As to why a matrix is invertible if is has zero nullity, this comes back to what it means for a matrix (or more specifically a linear map) to be invertible. It means that you can reverse its effects. If a matrix has nullity above $0$, that means there is more than one vector that is sent to $\vec 0$. And if there is more than one vector which is sent to $\vec 0$, then you can't reverse the effects of the map, since given $\vec 0$, you can't know whether it's the result of applying the map to $\vec 0$, or some other vector in the null space.

The fact that if you can uniquely reverse $\vec 0$, then you can uniquely reverse any other result as well, and therefore the map / matrix is invertible, is an important theorem, although not a very difficult one (it's part of the invertible matrix theorem).

Answer 2

The unique vector space of dimension zero is the trivial space $\{0\}$ which includes the zero vector. This space is nonempty, and in fact the empty set is not a vector space because any vector space must have the zero vector.

By the invertible matrix theorem, one of the equivalent conditions to a matrix being invertible is that its kernel is trivial, i.e. its nullity is zero. I will prove one direction of this equivalence and leave the other direction for you to prove.

$(\Rightarrow)$ Suppose $A$ is an invertible $n\times n$ matrix. Let $v\in\ker A$ so that $Av=0$. Then $A^{-1}Av=A^{-1}0\iff Iv=0\iff v=0$. Thus, $\ker A=\{0\}$ so $A$ has nullity zero.

Answer 3

Let A be an $n\times n$ invertible matrix. The null space of the matrix is given by (the solution set of) $$ A\begin{pmatrix}x_1\\x_2\\\vdots\\x_n\end{pmatrix}=\begin{pmatrix}0\\0\\\vdots\\0\end{pmatrix}$$

Then$$A^{-1}\begin{pmatrix}0\\0\\\vdots\\0\end{pmatrix}=\begin{pmatrix}x_1\\x_2\\\vdots\\x_n\end{pmatrix}=\begin{pmatrix}0\\0\\\vdots\\0\end{pmatrix}$$

This is the null space of A, containing only the point zero.

Answer 4

$(\Longleftarrow)$ Suppose that the nullity of a square matrix $(n\times n)$ A is equal to 0.

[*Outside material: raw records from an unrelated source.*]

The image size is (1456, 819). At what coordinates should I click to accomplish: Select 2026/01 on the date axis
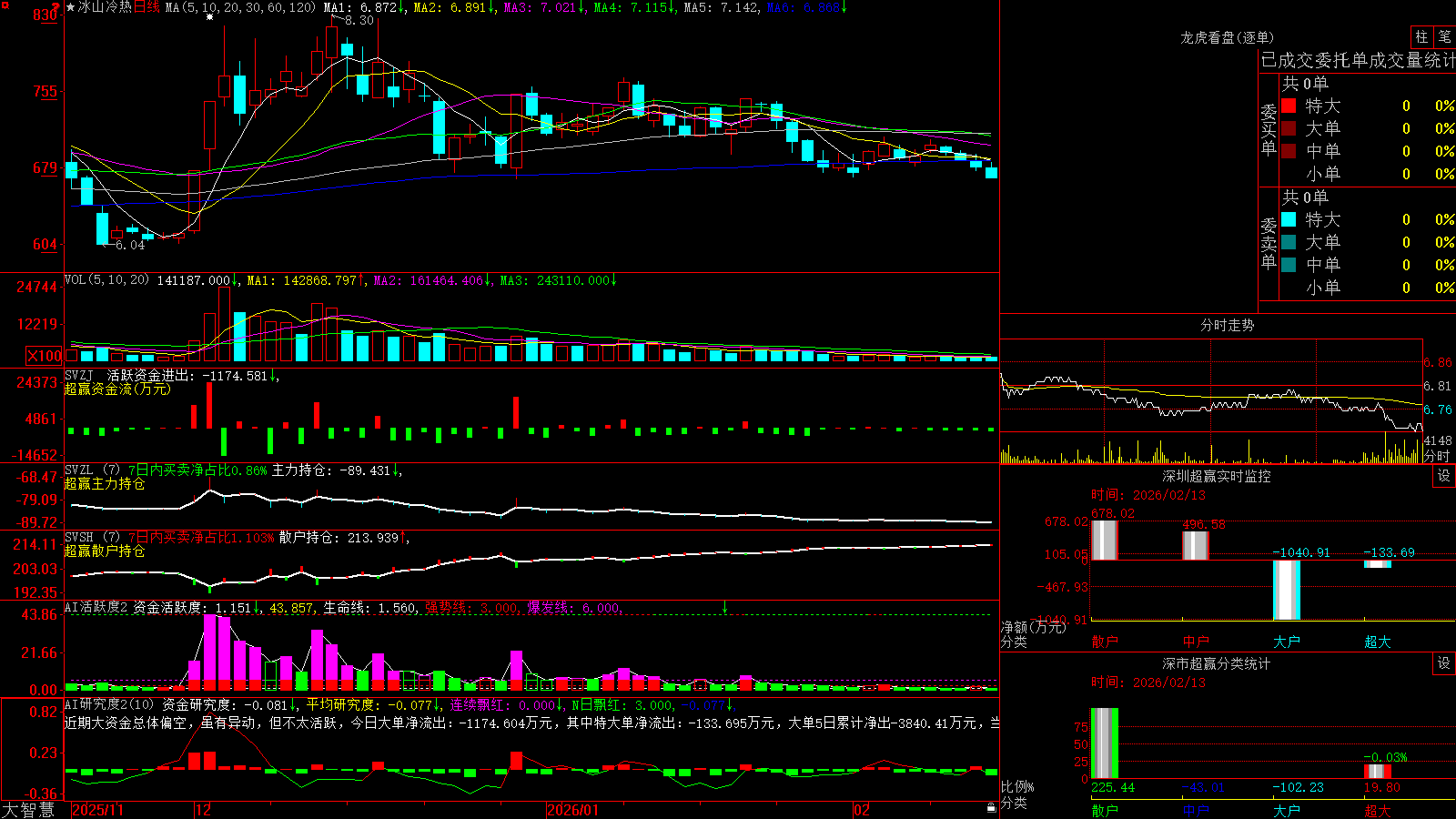[573, 810]
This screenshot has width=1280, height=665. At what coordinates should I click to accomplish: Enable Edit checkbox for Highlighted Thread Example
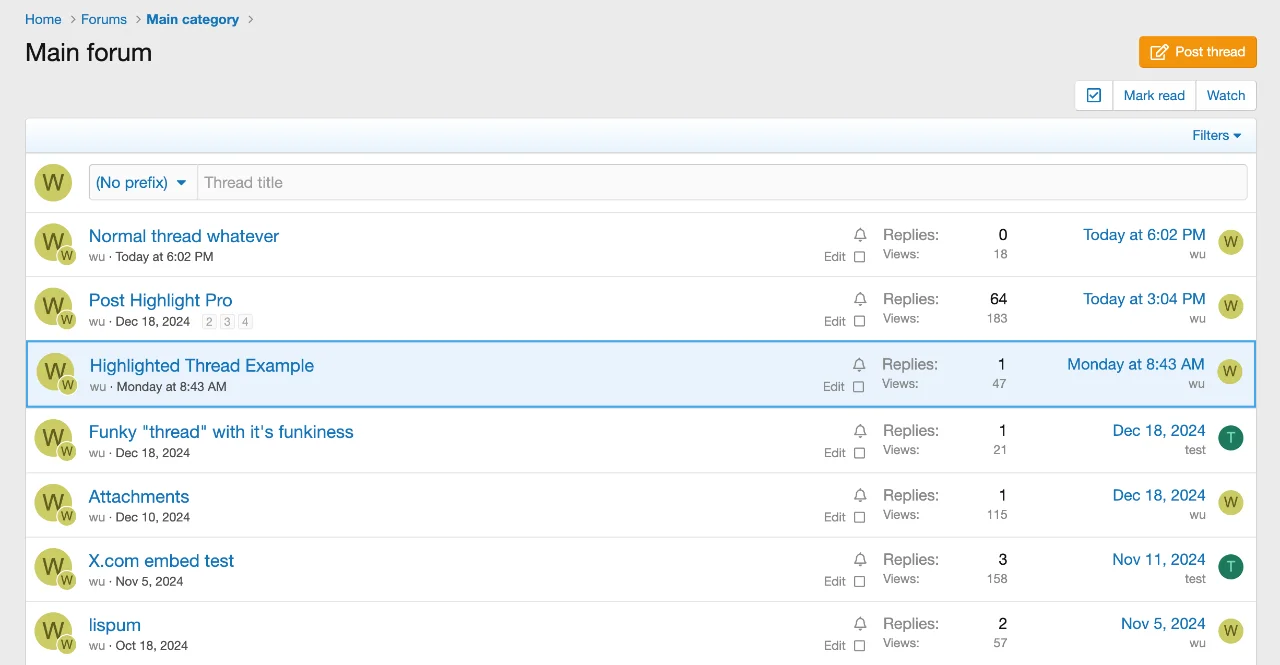pos(858,387)
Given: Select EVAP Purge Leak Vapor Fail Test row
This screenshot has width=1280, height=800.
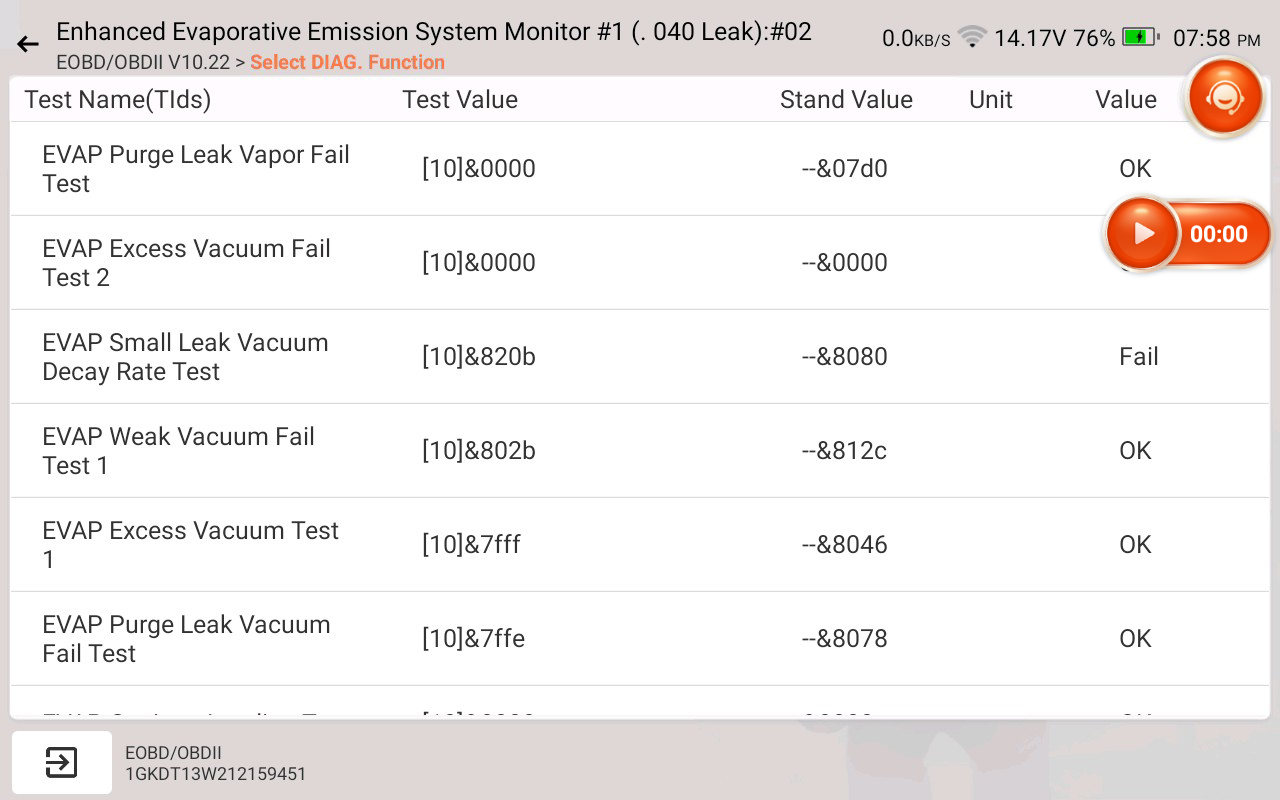Looking at the screenshot, I should [x=196, y=169].
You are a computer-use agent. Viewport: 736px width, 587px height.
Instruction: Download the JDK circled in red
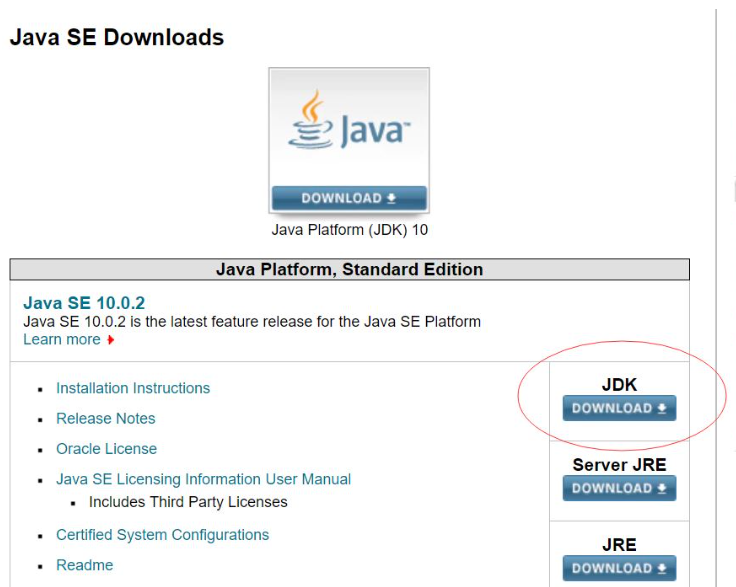(619, 408)
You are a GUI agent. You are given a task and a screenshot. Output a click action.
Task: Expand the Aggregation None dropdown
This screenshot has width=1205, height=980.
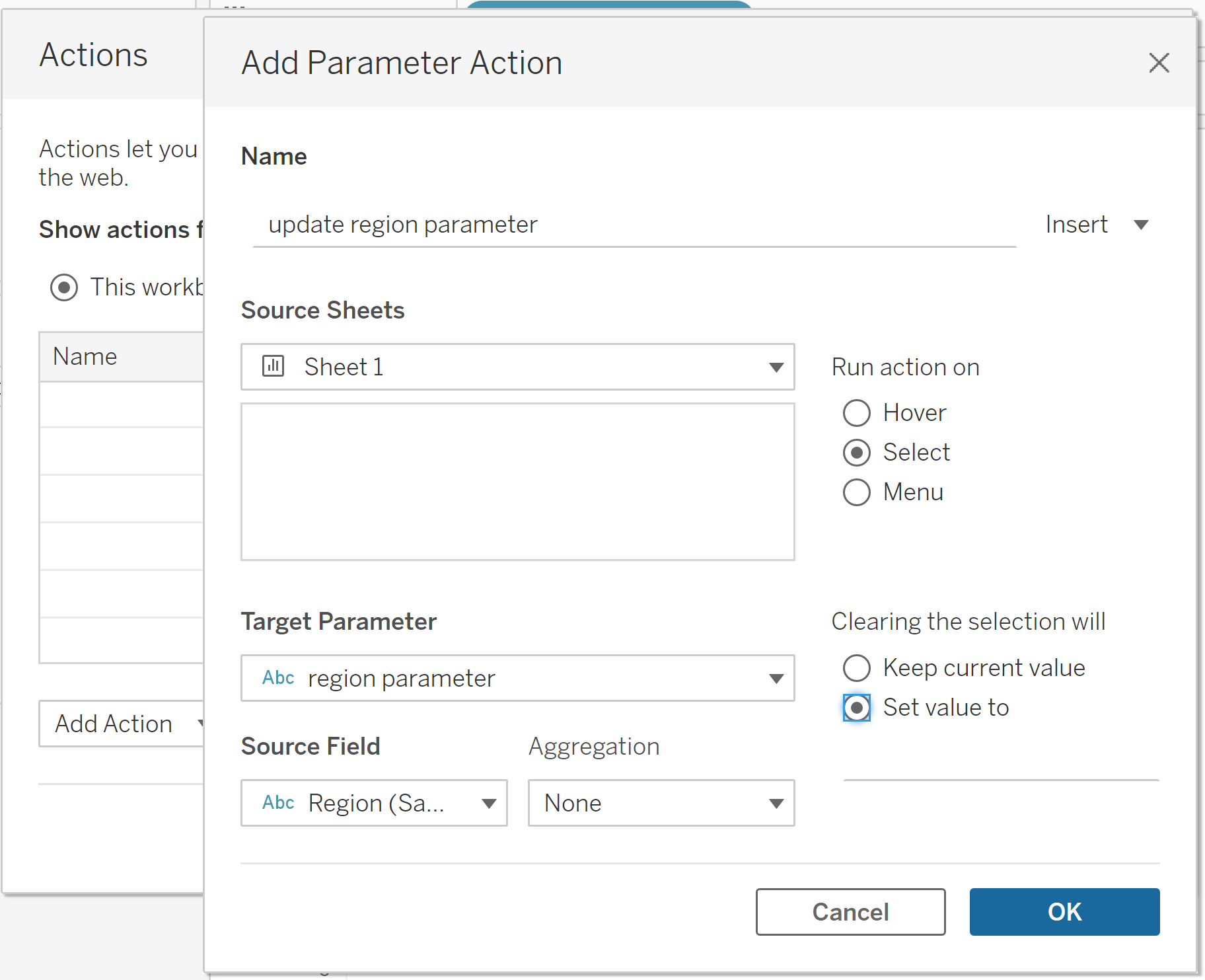tap(776, 804)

So this means that for any vector $(n\times 1)$, $Av=0$ has only $1$ solution, which is the trivial one: $v=0$.

And we know that this is equivalent to say that the determinant of A is nonzero.

And finally, because the determinant of A is nonzero, it means it is invertible

This completes the proof of equivalence as Dave already posted the $(\Longrightarrow)$.